## What is expected:
Please write out every line of the material exactly.

## Task data:

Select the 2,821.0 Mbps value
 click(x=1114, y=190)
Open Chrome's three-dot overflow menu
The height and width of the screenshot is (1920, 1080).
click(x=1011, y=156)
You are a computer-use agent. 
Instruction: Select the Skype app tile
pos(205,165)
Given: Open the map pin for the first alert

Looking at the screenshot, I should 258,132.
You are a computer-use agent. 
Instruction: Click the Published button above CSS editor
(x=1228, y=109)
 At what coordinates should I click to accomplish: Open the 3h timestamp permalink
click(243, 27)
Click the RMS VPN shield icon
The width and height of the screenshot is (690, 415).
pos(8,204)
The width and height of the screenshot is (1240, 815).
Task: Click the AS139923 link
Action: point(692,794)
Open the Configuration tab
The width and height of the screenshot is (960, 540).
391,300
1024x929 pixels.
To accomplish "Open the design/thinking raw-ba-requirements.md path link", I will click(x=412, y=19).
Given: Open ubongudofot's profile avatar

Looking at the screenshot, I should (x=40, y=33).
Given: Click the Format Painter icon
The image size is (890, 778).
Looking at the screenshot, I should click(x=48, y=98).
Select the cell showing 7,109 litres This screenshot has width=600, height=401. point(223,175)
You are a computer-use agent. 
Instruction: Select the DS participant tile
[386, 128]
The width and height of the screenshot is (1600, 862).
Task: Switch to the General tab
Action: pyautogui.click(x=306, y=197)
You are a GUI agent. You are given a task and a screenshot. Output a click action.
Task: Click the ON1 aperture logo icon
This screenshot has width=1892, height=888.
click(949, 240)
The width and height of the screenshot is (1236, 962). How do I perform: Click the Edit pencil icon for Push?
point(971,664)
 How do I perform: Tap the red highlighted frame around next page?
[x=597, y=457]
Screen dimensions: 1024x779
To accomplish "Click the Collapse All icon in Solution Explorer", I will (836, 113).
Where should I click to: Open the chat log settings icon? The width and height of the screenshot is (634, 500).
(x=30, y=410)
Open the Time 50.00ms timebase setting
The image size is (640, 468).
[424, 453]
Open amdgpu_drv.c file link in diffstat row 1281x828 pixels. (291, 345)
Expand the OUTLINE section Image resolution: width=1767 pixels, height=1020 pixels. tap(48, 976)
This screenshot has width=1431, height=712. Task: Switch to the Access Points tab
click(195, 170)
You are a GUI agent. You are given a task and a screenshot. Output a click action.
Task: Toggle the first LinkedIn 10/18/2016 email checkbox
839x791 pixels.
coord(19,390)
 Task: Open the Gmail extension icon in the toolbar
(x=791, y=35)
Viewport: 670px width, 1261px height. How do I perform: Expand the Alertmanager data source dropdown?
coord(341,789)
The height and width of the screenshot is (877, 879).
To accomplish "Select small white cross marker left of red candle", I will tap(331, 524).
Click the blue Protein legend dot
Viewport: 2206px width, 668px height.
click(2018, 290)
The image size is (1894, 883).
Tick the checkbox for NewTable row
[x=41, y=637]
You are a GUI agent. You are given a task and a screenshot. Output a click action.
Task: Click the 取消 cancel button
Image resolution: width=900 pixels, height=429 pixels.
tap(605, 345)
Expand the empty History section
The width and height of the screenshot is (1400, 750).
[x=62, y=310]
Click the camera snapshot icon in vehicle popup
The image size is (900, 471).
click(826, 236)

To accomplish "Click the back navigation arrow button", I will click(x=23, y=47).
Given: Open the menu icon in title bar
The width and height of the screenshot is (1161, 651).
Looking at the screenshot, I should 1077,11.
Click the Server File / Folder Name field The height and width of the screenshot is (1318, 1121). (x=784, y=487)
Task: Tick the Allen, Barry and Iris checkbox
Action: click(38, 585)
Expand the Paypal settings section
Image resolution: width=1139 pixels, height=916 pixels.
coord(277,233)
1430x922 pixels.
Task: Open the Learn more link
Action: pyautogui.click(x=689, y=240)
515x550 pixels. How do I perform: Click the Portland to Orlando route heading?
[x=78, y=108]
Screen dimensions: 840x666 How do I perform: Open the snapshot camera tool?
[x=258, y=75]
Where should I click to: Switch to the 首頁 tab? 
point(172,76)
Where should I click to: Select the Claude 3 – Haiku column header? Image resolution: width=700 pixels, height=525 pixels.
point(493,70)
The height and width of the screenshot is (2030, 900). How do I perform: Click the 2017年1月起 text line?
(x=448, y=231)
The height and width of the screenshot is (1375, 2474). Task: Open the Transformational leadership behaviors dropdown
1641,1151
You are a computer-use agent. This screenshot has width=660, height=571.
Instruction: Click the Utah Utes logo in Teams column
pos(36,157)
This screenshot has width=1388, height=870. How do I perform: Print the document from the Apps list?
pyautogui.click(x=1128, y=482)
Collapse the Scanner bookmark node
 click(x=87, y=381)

## Finished exercise:
Select the 2,821.0 Mbps value
 click(x=1114, y=190)
Open Chrome's three-dot overflow menu
The height and width of the screenshot is (1920, 1080).
click(x=1011, y=156)
You are a computer-use agent. 
Instruction: Select the Skype app tile
pos(205,165)
Given: Open the map pin for the first alert

Looking at the screenshot, I should 258,132.
You are a computer-use agent. 
Instruction: Click the Published button above CSS editor
(x=1228, y=109)
 At what coordinates should I click to accomplish: Open the 3h timestamp permalink
click(243, 27)
Click the RMS VPN shield icon
The width and height of the screenshot is (690, 415).
pos(8,204)
The width and height of the screenshot is (1240, 815).
Task: Click the AS139923 link
Action: point(692,794)
Open the Configuration tab
The width and height of the screenshot is (960, 540).
391,300
1024x929 pixels.
To accomplish "Open the design/thinking raw-ba-requirements.md path link", I will click(x=412, y=19).
Given: Open ubongudofot's profile avatar

Looking at the screenshot, I should (x=40, y=33).
Given: Click the Format Painter icon
The image size is (890, 778).
Looking at the screenshot, I should click(x=48, y=98).
Select the cell showing 7,109 litres This screenshot has width=600, height=401. point(223,175)
You are a computer-use agent. 
Instruction: Select the DS participant tile
[386, 128]
The width and height of the screenshot is (1600, 862).
Task: Switch to the General tab
Action: pyautogui.click(x=306, y=197)
You are a GUI agent. You are given a task and a screenshot. Output a click action.
Task: Click the ON1 aperture logo icon
This screenshot has width=1892, height=888.
click(949, 240)
The width and height of the screenshot is (1236, 962). How do I perform: Click the Edit pencil icon for Push?
point(971,664)
 How do I perform: Tap the red highlighted frame around next page?
[x=597, y=457]
Screen dimensions: 1024x779
To accomplish "Click the Collapse All icon in Solution Explorer", I will (836, 113).
Where should I click to: Open the chat log settings icon? The width and height of the screenshot is (634, 500).
(x=30, y=410)
Open the Time 50.00ms timebase setting
The image size is (640, 468).
[424, 453]
Open amdgpu_drv.c file link in diffstat row 1281x828 pixels. (291, 345)
Expand the OUTLINE section Image resolution: width=1767 pixels, height=1020 pixels. tap(48, 976)
This screenshot has width=1431, height=712. Task: Switch to the Access Points tab
click(195, 170)
You are a GUI agent. You are given a task and a screenshot. Output a click action.
Task: Toggle the first LinkedIn 10/18/2016 email checkbox
839x791 pixels.
coord(19,390)
 Task: Open the Gmail extension icon in the toolbar
(x=791, y=35)
Viewport: 670px width, 1261px height. How do I perform: Expand the Alertmanager data source dropdown?
coord(341,789)
The height and width of the screenshot is (877, 879).
To accomplish "Select small white cross marker left of red candle", I will tap(331, 524).
Click the blue Protein legend dot
Viewport: 2206px width, 668px height.
click(2018, 290)
The image size is (1894, 883).
Tick the checkbox for NewTable row
[x=41, y=637]
You are a GUI agent. You are given a task and a screenshot. Output a click action.
Task: Click the 取消 cancel button
Image resolution: width=900 pixels, height=429 pixels.
tap(605, 345)
Expand the empty History section
The width and height of the screenshot is (1400, 750).
[x=62, y=310]
Click the camera snapshot icon in vehicle popup
The image size is (900, 471).
click(826, 236)

To accomplish "Click the back navigation arrow button", I will click(x=23, y=47).
Given: Open the menu icon in title bar
The width and height of the screenshot is (1161, 651).
Looking at the screenshot, I should 1077,11.
Click the Server File / Folder Name field The height and width of the screenshot is (1318, 1121). (x=784, y=487)
Task: Tick the Allen, Barry and Iris checkbox
Action: click(38, 585)
Expand the Paypal settings section
Image resolution: width=1139 pixels, height=916 pixels.
coord(277,233)
1430x922 pixels.
Task: Open the Learn more link
Action: pyautogui.click(x=689, y=240)
515x550 pixels. How do I perform: Click the Portland to Orlando route heading?
[x=78, y=108]
Screen dimensions: 840x666 How do I perform: Open the snapshot camera tool?
[x=258, y=75]
Where should I click to: Switch to the 首頁 tab? 
point(172,76)
Where should I click to: Select the Claude 3 – Haiku column header? Image resolution: width=700 pixels, height=525 pixels.
point(493,70)
The height and width of the screenshot is (2030, 900). How do I perform: Click the 2017年1月起 text line?
(x=448, y=231)
The height and width of the screenshot is (1375, 2474). Task: Open the Transformational leadership behaviors dropdown
1641,1151
You are a computer-use agent. This screenshot has width=660, height=571.
Instruction: Click the Utah Utes logo in Teams column
pos(36,157)
This screenshot has width=1388, height=870. How do I perform: Print the document from the Apps list?
pyautogui.click(x=1128, y=482)
Collapse the Scanner bookmark node
 click(x=87, y=381)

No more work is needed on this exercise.